*REQUIRED ACTION*
Please set down exactly the lines from the one that contains "Task: Click the Request ID value 48" through the end of the material, leaving out every picture.

*DATASET ENTRIES*
=== Section Start ===

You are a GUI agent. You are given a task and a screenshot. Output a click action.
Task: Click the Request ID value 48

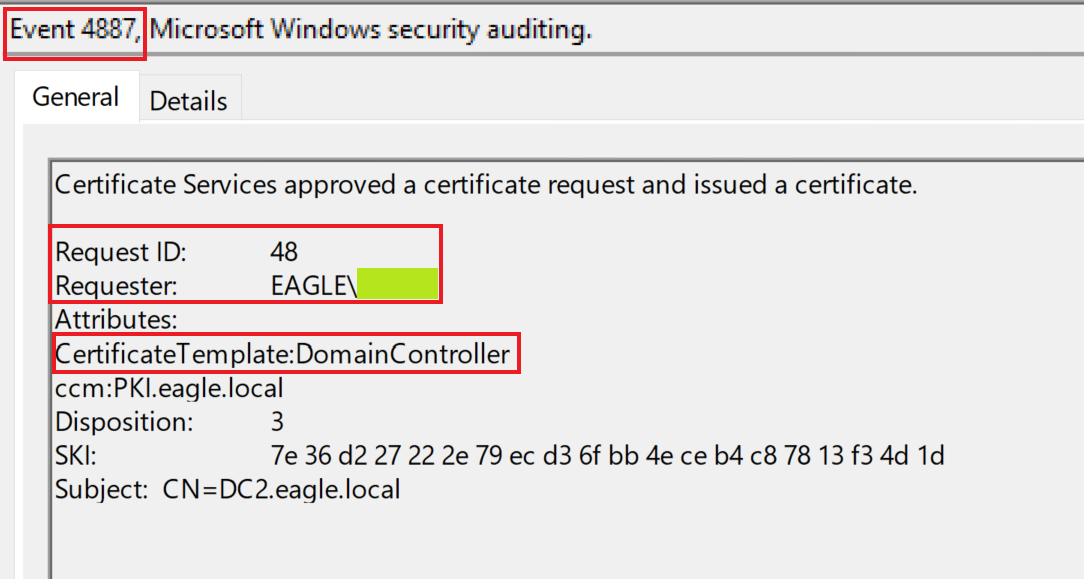[x=284, y=252]
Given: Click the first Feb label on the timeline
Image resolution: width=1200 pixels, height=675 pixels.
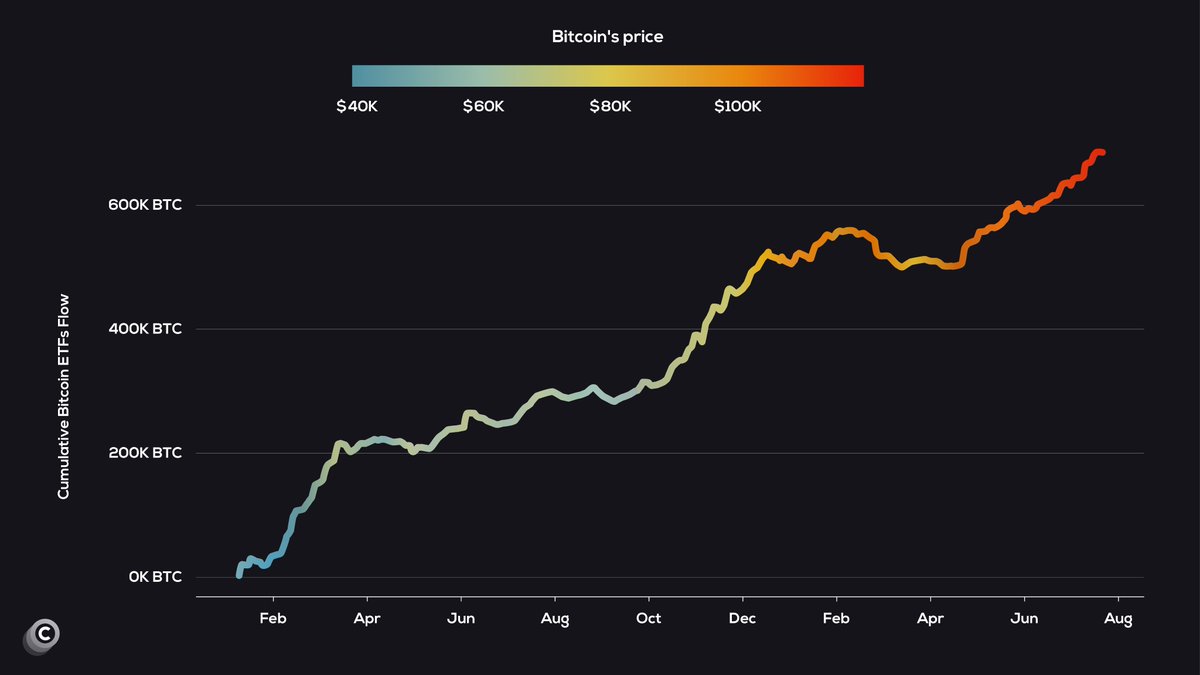Looking at the screenshot, I should (273, 619).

=== Section End ===

*EXERCISE RESULT*
Task: Click the Request ID value 48

[x=284, y=252]
Given: Click the first Feb label on the timeline
Image resolution: width=1200 pixels, height=675 pixels.
Looking at the screenshot, I should (273, 619).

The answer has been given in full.